Stored entries:
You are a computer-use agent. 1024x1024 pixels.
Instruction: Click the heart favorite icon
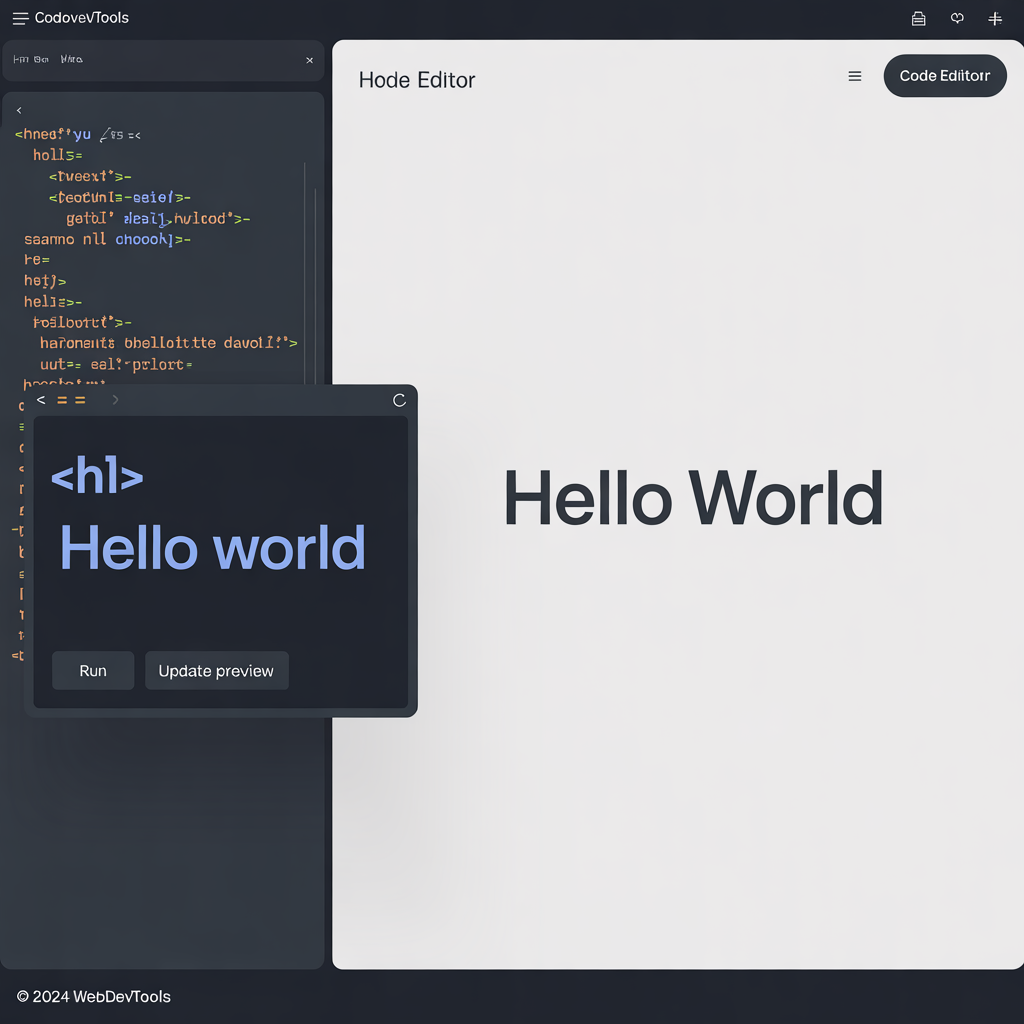[x=957, y=18]
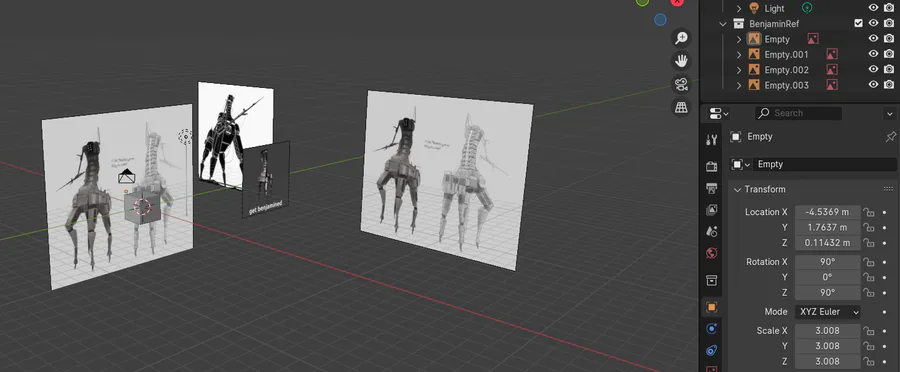Screen dimensions: 900x372
Task: Select the pan hand viewport icon
Action: click(681, 61)
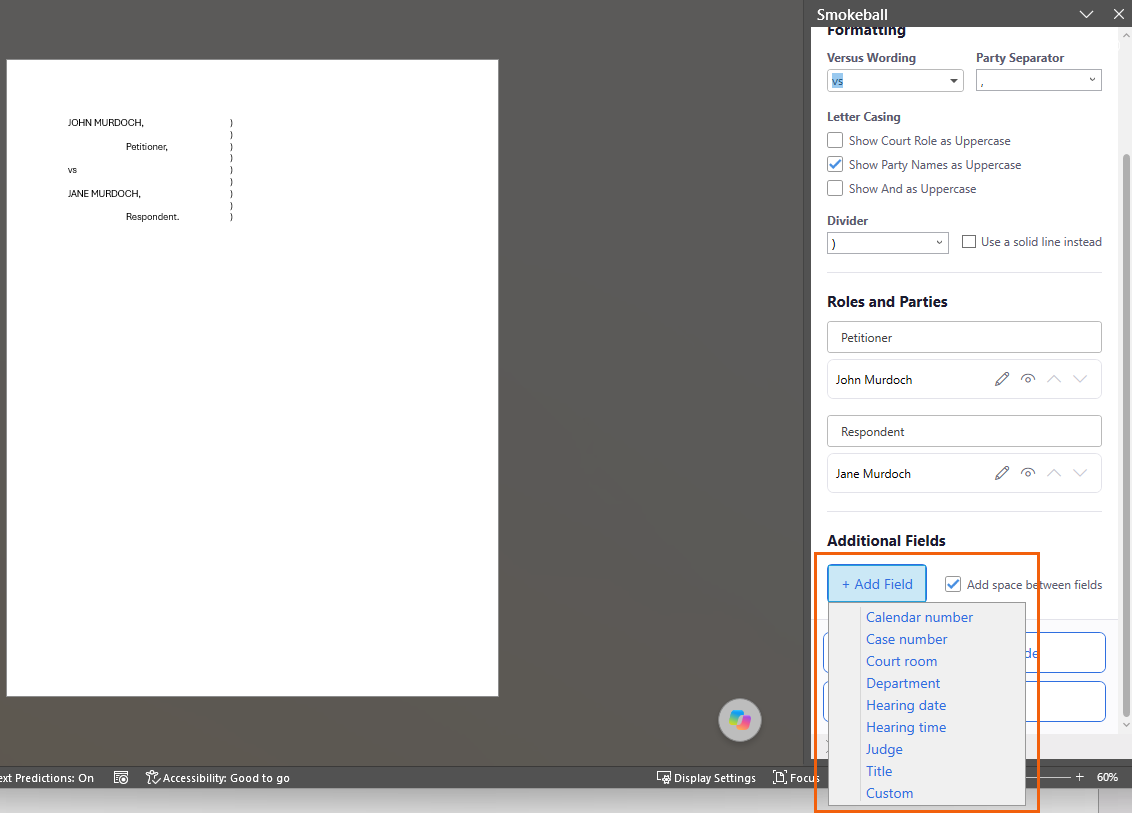
Task: Enable Show Court Role as Uppercase
Action: (x=835, y=140)
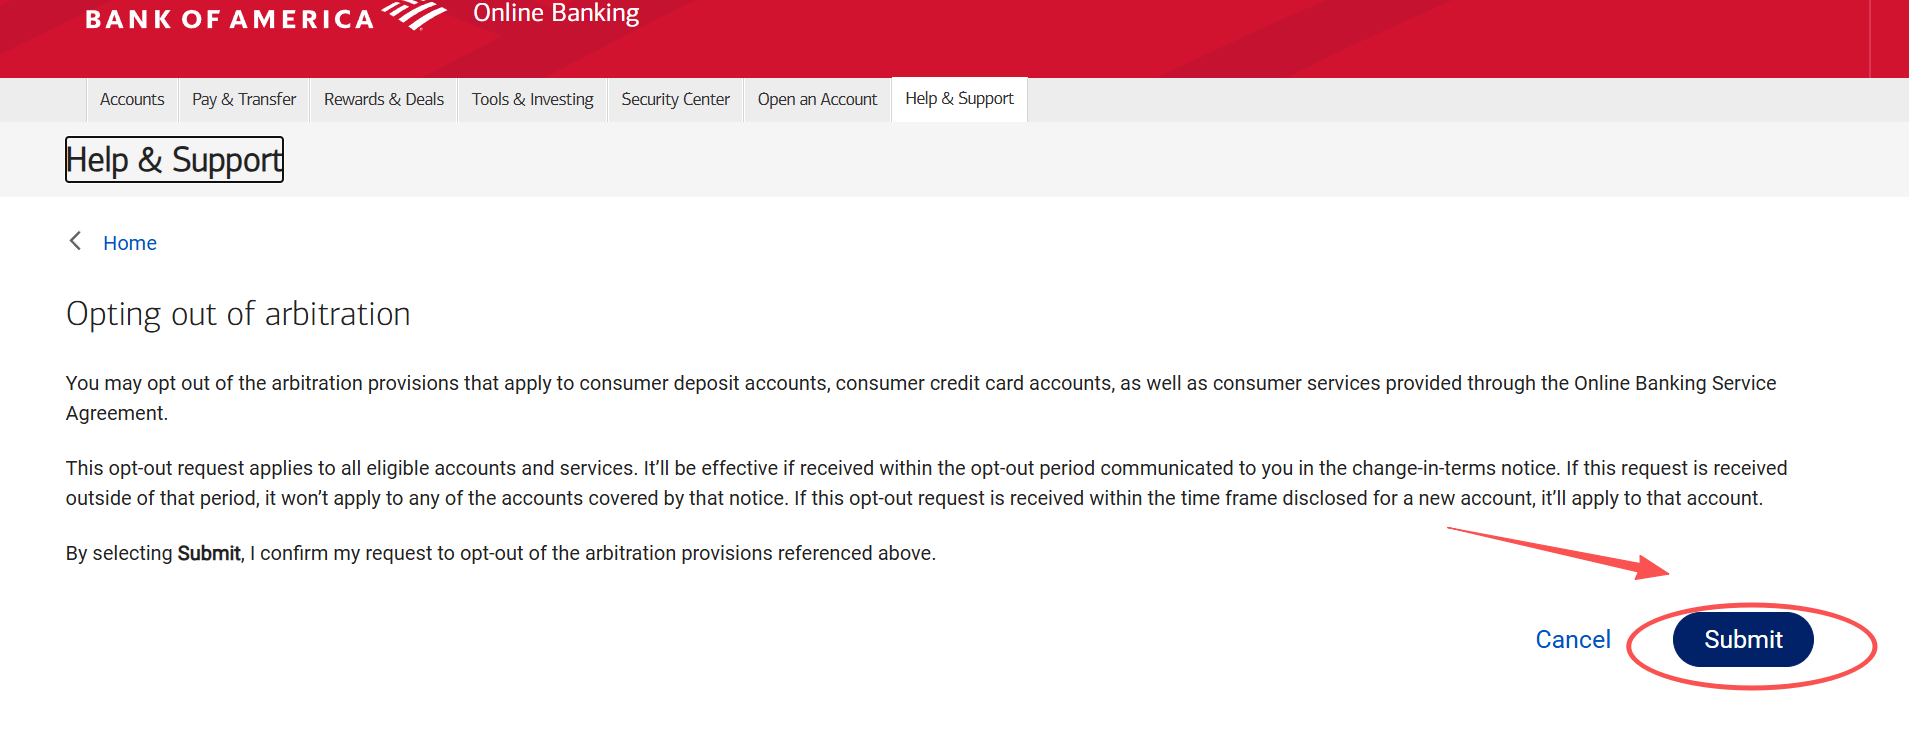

**Assigned task**. Exact copies of all the entries, without any pictures, are what the answer must contain.

**Result below**.
You are a computer-use agent. 1024x1024 pixels.
Instruction: Click the heart favorite icon
[x=957, y=18]
Screen dimensions: 900x372
Task: Select the pan hand viewport icon
Action: click(681, 61)
Task: Enable Show Court Role as Uppercase
Action: (x=835, y=140)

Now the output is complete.